■ Written problem ■
Reproduce all of the material below with every "GUI agent" changed to "desktop assistant", leaving everything else as is.
+ + + + +
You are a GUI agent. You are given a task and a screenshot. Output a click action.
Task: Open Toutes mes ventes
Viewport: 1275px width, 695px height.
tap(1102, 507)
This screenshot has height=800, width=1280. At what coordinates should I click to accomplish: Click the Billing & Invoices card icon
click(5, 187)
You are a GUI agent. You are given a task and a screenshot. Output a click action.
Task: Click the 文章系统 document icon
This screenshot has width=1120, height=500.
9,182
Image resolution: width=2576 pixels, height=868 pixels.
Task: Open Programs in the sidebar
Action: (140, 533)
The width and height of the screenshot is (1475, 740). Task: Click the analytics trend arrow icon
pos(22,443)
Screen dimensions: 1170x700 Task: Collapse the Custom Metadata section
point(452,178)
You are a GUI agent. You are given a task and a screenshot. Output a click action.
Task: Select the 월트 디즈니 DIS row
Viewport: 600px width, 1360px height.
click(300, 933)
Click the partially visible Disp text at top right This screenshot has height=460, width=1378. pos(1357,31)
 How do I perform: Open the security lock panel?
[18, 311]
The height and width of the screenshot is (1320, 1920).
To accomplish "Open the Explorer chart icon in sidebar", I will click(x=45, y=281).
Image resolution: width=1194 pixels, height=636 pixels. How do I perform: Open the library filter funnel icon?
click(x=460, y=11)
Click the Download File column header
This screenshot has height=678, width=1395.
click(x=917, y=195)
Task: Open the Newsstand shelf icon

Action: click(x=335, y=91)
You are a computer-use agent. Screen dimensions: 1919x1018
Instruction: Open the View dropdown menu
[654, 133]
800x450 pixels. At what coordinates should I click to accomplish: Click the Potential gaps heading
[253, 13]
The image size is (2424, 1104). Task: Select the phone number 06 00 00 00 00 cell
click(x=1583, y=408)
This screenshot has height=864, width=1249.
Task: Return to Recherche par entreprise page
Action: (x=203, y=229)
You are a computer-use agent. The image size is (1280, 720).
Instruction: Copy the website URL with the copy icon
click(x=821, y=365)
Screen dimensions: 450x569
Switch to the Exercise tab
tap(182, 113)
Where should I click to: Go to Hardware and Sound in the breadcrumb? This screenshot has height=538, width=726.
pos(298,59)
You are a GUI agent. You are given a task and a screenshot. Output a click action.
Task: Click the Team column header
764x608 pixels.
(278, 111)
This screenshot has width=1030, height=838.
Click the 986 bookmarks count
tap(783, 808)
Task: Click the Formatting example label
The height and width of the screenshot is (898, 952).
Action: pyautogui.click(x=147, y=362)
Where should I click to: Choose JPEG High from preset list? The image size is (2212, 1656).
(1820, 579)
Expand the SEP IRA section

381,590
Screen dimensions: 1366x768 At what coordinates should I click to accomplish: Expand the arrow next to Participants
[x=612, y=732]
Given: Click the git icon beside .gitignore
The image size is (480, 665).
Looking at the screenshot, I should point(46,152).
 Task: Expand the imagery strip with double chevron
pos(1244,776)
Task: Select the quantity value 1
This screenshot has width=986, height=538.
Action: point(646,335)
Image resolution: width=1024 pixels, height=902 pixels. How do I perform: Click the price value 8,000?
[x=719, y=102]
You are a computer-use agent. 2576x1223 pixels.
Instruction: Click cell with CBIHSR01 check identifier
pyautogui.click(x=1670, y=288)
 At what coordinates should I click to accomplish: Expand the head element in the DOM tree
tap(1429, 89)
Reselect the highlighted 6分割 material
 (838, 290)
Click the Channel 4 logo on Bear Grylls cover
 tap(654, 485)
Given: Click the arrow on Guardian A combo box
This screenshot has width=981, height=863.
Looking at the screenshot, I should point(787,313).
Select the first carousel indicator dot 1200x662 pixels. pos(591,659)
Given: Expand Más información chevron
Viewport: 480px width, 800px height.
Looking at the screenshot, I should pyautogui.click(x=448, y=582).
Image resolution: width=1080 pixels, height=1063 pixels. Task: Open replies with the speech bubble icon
+ + + + +
■ Full solution ■
You are a desktop assistant. You are given a task and a screenshot. Output a click action.
Task: Open Toutes mes ventes
Viewport: 1275px width, 695px height.
tap(1102, 507)
This screenshot has height=800, width=1280. At what coordinates should I click to accomplish: Click the Billing & Invoices card icon
click(5, 187)
You are a desktop assistant. You are given a task and a screenshot. Output a click action.
Task: Click the 文章系统 document icon
This screenshot has width=1120, height=500.
9,182
Image resolution: width=2576 pixels, height=868 pixels.
Task: Open Programs in the sidebar
Action: (140, 533)
The width and height of the screenshot is (1475, 740). Task: Click the analytics trend arrow icon
pos(22,443)
Screen dimensions: 1170x700 Task: Collapse the Custom Metadata section
point(452,178)
You are a desktop assistant. You are given a task and a screenshot. Output a click action.
Task: Select the 월트 디즈니 DIS row
Viewport: 600px width, 1360px height.
click(300, 933)
Click the partially visible Disp text at top right This screenshot has height=460, width=1378. pos(1357,31)
 How do I perform: Open the security lock panel?
[18, 311]
The height and width of the screenshot is (1320, 1920).
To accomplish "Open the Explorer chart icon in sidebar", I will click(x=45, y=281).
Image resolution: width=1194 pixels, height=636 pixels. How do I perform: Open the library filter funnel icon?
click(x=460, y=11)
Click the Download File column header
This screenshot has height=678, width=1395.
click(x=917, y=195)
Task: Open the Newsstand shelf icon

Action: click(x=335, y=91)
You are a computer-use agent. Screen dimensions: 1919x1018
Instruction: Open the View dropdown menu
[654, 133]
800x450 pixels. At what coordinates should I click to accomplish: Click the Potential gaps heading
[253, 13]
The image size is (2424, 1104). Task: Select the phone number 06 00 00 00 00 cell
click(x=1583, y=408)
This screenshot has height=864, width=1249.
Task: Return to Recherche par entreprise page
Action: (x=203, y=229)
You are a computer-use agent. The image size is (1280, 720).
Instruction: Copy the website URL with the copy icon
click(x=821, y=365)
Screen dimensions: 450x569
Switch to the Exercise tab
tap(182, 113)
Where should I click to: Go to Hardware and Sound in the breadcrumb? This screenshot has height=538, width=726.
pos(298,59)
You are a desktop assistant. You are given a task and a screenshot. Output a click action.
Task: Click the Team column header
764x608 pixels.
(278, 111)
This screenshot has width=1030, height=838.
Click the 986 bookmarks count
tap(783, 808)
Task: Click the Formatting example label
The height and width of the screenshot is (898, 952).
Action: pyautogui.click(x=147, y=362)
Where should I click to: Choose JPEG High from preset list? The image size is (2212, 1656).
(1820, 579)
Expand the SEP IRA section

381,590
Screen dimensions: 1366x768 At what coordinates should I click to accomplish: Expand the arrow next to Participants
[x=612, y=732]
Given: Click the git icon beside .gitignore
The image size is (480, 665).
Looking at the screenshot, I should point(46,152).
 Task: Expand the imagery strip with double chevron
pos(1244,776)
Task: Select the quantity value 1
This screenshot has width=986, height=538.
Action: point(646,335)
Image resolution: width=1024 pixels, height=902 pixels. How do I perform: Click the price value 8,000?
[x=719, y=102]
You are a computer-use agent. 2576x1223 pixels.
Instruction: Click cell with CBIHSR01 check identifier
pyautogui.click(x=1670, y=288)
 At what coordinates should I click to accomplish: Expand the head element in the DOM tree
tap(1429, 89)
Reselect the highlighted 6分割 material
 (838, 290)
Click the Channel 4 logo on Bear Grylls cover
 tap(654, 485)
Given: Click the arrow on Guardian A combo box
This screenshot has width=981, height=863.
Looking at the screenshot, I should point(787,313).
Select the first carousel indicator dot 1200x662 pixels. pos(591,659)
Given: Expand Más información chevron
Viewport: 480px width, 800px height.
Looking at the screenshot, I should pyautogui.click(x=448, y=582).
Image resolution: width=1080 pixels, height=1063 pixels. Task: Open replies with the speech bubble icon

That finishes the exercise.